Galerkin Methods for Parabolic and SCHR{Ö}DINGER Equations with Dynamical Boundary Conditions and Applications to Underwater Acoustics
For researchers in numerical analysis and underwater acoustics, this work provides rigorous error estimates for a class of boundary conditions, but the alternative models are shown to be superior, limiting the practical impact.
The paper develops Galerkin-finite element methods for parabolic and Schrödinger equations with dynamical boundary conditions, proving optimal error estimates in L2 and H1. It applies these methods to underwater acoustics, showing that alternative models without dynamical boundary conditions yield qualitatively better approximations.

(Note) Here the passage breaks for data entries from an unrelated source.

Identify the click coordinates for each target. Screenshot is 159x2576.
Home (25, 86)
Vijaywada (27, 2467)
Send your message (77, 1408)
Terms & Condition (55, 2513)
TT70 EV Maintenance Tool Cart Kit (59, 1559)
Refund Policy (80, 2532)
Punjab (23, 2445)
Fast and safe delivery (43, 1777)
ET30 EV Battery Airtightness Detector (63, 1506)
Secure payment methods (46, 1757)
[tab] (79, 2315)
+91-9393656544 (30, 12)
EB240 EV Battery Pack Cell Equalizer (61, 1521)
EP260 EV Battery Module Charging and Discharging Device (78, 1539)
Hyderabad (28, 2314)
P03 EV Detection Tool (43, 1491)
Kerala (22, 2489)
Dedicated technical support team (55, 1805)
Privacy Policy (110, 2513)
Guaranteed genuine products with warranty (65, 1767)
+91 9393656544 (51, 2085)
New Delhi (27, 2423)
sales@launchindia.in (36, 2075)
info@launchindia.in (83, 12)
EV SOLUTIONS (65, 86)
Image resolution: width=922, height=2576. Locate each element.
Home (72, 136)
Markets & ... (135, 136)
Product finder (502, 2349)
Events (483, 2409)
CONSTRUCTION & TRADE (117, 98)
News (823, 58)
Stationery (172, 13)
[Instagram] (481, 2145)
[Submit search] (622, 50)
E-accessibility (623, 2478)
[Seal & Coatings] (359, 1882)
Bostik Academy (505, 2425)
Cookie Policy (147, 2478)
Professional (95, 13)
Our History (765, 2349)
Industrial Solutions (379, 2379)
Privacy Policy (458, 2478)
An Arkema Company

In this paper we consider Galerkin-finite element methods that approximate the solutions of initial-boundary-value problems in one space dimension for parabolic and Schrödinger evolution equations with dynamical boundary conditions. Error estimates of optimal rates of convergence in $L^2$ and $H^1$ are proved for the accociated semidiscrete and fully discrete Crank-Nicolson-Galerkin approximations. The problem involving the Schrödinger equation is motivated by considering the standard `parabolic' (paraxial) approximation to the Helmholtz equation, used in underwater acoustics to model long-range sound propagation in the sea, in the specific case of a domain with a rigid bottom of variable topography. This model is contrasted with alternative ones that avoid the dynamical bottom boundary condition and are shown to yield qualitatively better approximations. In the (real) parabolic case, numerical approximations are considered for dynamical boundary conditions of reactive and dissipative type.